------ TEXTAUSZUG

Während in Ländern, in denen Kinder häufig getragen werden, Dysplasien so gut wie unbekannt sind (Abb. 8), häufen sich die Fälle dieser Erkrankung in Kulturen mit anderen Betreuungsgewohnheiten, z.B. wenn Kinder im Säuglingsalter in weitgehend gestreckter Beinhaltung gepuckt oder gewickelt werden (Abb. 9).

Abb 9 - Pucken Rumänien

Abb. 9

Interessant sind Kulturen, in denen sich die Betreuungsgepflogenheiten änderten. Gemäß ihrer Tradition benutzten nordamerikanische Indianerkulturen z.B. so genannte Cradle-Boards, auf die die Säuglinge in weitgehend gestreckter Körper- und Beinhaltung gebunden wurden. Wurden Cradle-Boards benutzt, traten bei 12,3 % der Kinder Hüftdysplasien auf. Bei Familien, die von dieser Tradition abgingen, erkrankten lediglich 1,2 % der Kinder.

------------

> **AUFGABENSTELLUNG**
#1 Gib den Abschnitt des Textauszugs, der mit „Während in Ländern, in“ beginnt und nach „1,2 % der Kinder.“ endet, noch einmal wieder und benenne dabei „Cradle-Boards“ in „Tragebretter“ um.
#2 Bei wie viel Prozent der Kinder traten laut Textauszug Hüftdysplasien auf, wenn Cradle-Boards benutzt wurden?
#3 Setze den Textauszug über Hüftdysplasien und Säuglingsbetreuung im Anschluss an seinen letzten Satz fort.
Die Einträge stehen in keinem Zusammenhang mit dem Textauszug.

------ BEREITGESTELLTES MATERIAL

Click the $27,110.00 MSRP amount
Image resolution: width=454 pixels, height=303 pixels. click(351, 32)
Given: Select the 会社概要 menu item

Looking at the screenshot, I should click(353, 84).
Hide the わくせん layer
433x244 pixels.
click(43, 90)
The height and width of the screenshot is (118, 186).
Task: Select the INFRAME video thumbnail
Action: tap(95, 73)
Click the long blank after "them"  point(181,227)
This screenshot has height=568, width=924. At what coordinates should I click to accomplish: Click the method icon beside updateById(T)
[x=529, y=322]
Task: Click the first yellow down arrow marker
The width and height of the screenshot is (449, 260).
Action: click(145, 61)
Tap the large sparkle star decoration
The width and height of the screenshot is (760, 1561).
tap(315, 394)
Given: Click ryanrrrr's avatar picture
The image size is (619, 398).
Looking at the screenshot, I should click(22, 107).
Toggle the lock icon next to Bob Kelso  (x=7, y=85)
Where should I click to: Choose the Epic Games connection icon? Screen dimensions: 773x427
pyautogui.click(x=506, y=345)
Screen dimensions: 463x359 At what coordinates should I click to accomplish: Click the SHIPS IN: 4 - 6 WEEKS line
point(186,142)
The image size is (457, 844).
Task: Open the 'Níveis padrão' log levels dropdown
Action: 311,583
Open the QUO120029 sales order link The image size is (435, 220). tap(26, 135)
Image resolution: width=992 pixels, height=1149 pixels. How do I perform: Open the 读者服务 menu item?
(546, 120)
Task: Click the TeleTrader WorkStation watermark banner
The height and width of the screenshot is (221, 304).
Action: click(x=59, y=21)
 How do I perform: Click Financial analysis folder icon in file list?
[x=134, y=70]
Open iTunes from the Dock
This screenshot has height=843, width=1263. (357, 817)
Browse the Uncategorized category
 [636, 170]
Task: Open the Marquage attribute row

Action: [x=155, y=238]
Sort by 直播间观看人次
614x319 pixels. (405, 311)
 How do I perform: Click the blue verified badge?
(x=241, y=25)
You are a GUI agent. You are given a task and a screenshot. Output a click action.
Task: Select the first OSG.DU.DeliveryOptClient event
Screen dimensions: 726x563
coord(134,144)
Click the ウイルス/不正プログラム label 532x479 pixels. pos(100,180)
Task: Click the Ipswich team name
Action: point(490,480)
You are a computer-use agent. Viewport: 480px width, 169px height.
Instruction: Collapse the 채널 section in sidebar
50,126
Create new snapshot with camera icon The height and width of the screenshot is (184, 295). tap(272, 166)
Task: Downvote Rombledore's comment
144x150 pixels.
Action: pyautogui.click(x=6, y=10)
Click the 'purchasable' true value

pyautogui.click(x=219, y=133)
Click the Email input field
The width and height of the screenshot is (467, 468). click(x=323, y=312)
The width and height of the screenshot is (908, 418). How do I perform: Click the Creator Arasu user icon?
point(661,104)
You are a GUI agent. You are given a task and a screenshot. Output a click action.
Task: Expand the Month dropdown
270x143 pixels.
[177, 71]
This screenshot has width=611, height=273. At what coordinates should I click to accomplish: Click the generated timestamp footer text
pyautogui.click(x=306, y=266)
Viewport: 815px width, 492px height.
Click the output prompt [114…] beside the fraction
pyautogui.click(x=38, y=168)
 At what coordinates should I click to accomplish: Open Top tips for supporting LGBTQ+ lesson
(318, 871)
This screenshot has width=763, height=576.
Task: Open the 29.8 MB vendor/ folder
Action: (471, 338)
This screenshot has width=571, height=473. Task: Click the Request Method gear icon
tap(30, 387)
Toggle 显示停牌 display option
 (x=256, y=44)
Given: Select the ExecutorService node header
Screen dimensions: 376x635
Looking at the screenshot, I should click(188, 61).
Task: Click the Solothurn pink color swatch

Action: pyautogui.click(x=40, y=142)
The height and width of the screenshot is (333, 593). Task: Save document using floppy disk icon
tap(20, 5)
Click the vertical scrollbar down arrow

------------

> **LÖSUNGEN**
#1
Während in Ländern, in denen Kinder häufig getragen werden, Dysplasien so gut wie unbekannt sind (Abb. 8), häufen sich die Fälle dieser Erkrankung in Kulturen mit anderen Betreuungsgewohnheiten, z.B. wenn Kinder im Säuglingsalter in weitgehend gestreckter Beinhaltung gepuckt oder gewickelt werden (Abb. 9).

Abb 9 - Pucken Rumänien

Abb. 9

Interessant sind Kulturen, in denen sich die Betreuungsgepflogenheiten änderten. Gemäß ihrer Tradition benutzten nordamerikanische Indianerkulturen z.B. so genannte Tragebretter, auf die die Säuglinge in weitgehend gestreckter Körper- und Beinhaltung gebunden wurden. Wurden Tragebretter benutzt, traten bei 12,3 % der Kinder Hüftdysplasien auf. Bei Familien, die von dieser Tradition abgingen, erkrankten lediglich 1,2 % der Kinder.

#2 Bei 12,3 % der Kinder.

#3
Der Arzt Büschelberger untersuchte anatomische Präparate von kindlichen Hüftgelenken und kam zum Ergebnis, dass die günstigste Stellung des Oberschenkelkopfes zum Hüftgelenk bei einem Spreizwinkel der Oberschenkel von 80° und einem Anhockwinkel von 100° liegt. In der medizinischen Literatur wird der Spreizwinkel als Abduktion bezeichnet und üblicherweise mit dem halben Wert – also 40° – angegeben. Die Messungen während des Hüftsitzes ergaben, dass Kinder ihre Beinchen bis zu einem Winkel von 90 bis 120° anhocken, während der Spreizwinkel durchschnittlich 45° beträgt (Tab. 1). Der Anhockwinkel ist dabei abhängig vom Alter der Kinder, in den ersten Wochen ziehen die Kinder die Beinchen stärker an, also bis 120°, was üblicherweise mit einem geringeren Spreizwinkel einhergeht, während bei Halbjährigen und älteren Kindern eher 90° zu finden ist.

Tab. 1: Vergleich der Beinstellung im seitlichen Hüftsitz mit Daten an anatomischen Präparaten und medizinischen Literaturangaben

 

Spreizwinkel

(Abduktion)

Anhockwinkel

(Flexion)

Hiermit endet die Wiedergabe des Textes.